> _WHAT IS NEEDED_
Would you transcribe every line of the records below word for word, omitting the pictures?

═════ ENTRIES PROVIDED ═════

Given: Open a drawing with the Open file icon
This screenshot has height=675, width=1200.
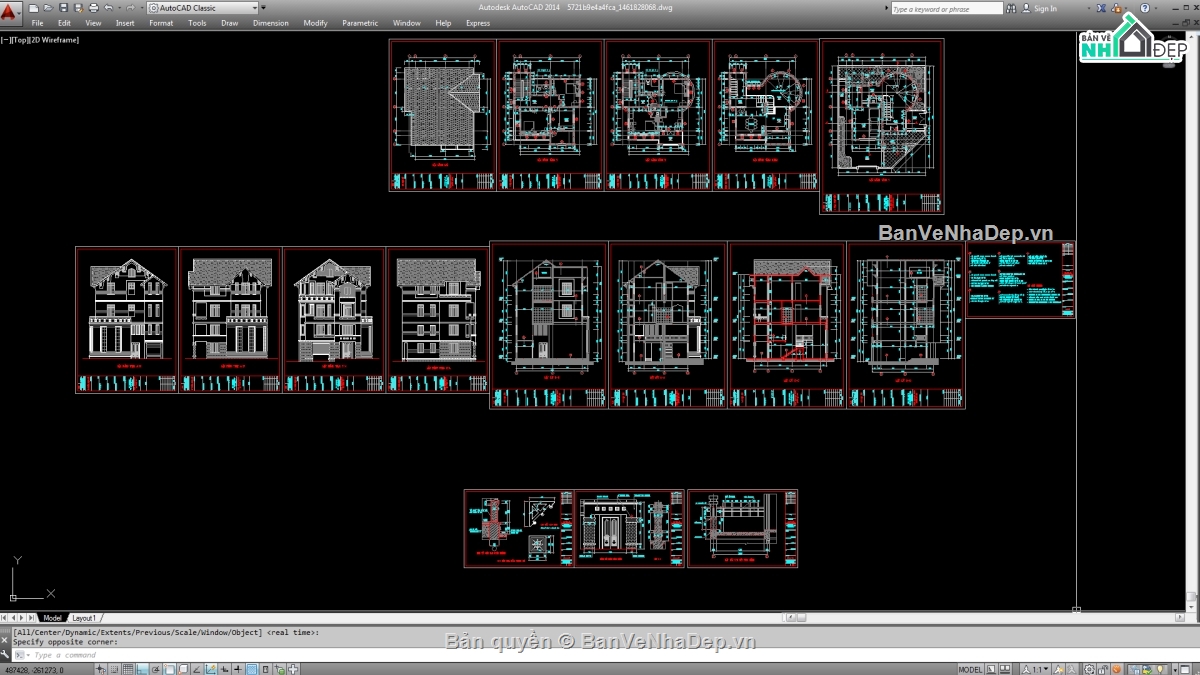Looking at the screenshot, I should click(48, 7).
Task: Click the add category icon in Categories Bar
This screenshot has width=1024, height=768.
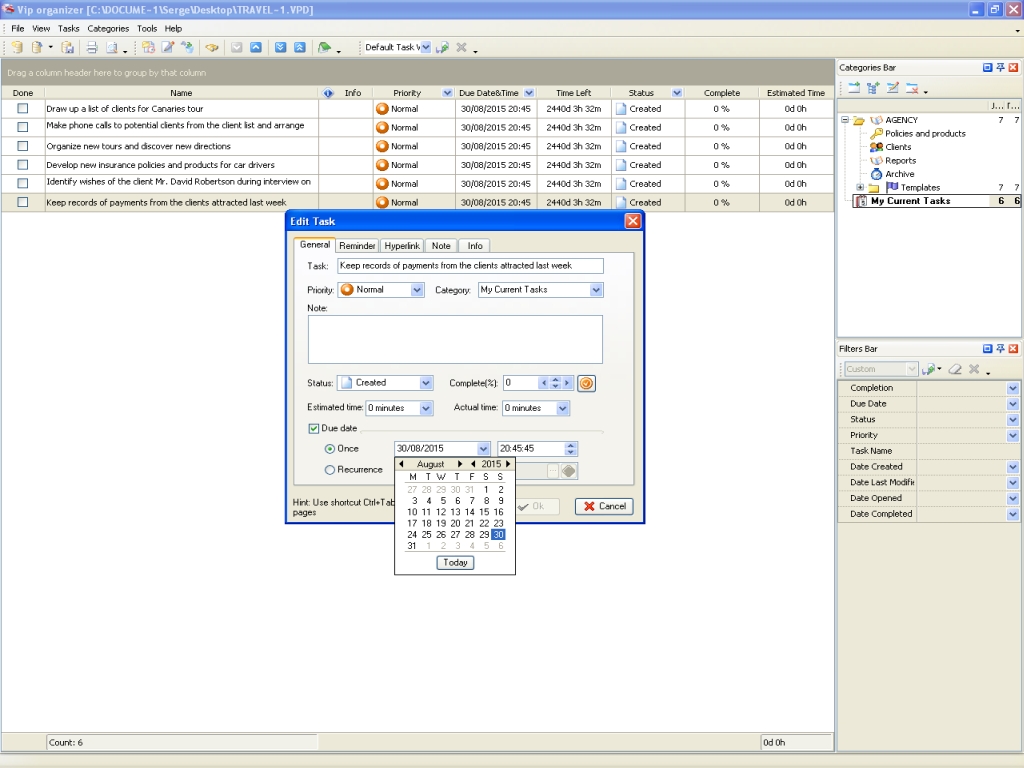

═════

> _THE OUTPUT_
Given: Open a drawing with the Open file icon
This screenshot has height=675, width=1200.
Looking at the screenshot, I should click(48, 7).
Task: Click the add category icon in Categories Bar
This screenshot has width=1024, height=768.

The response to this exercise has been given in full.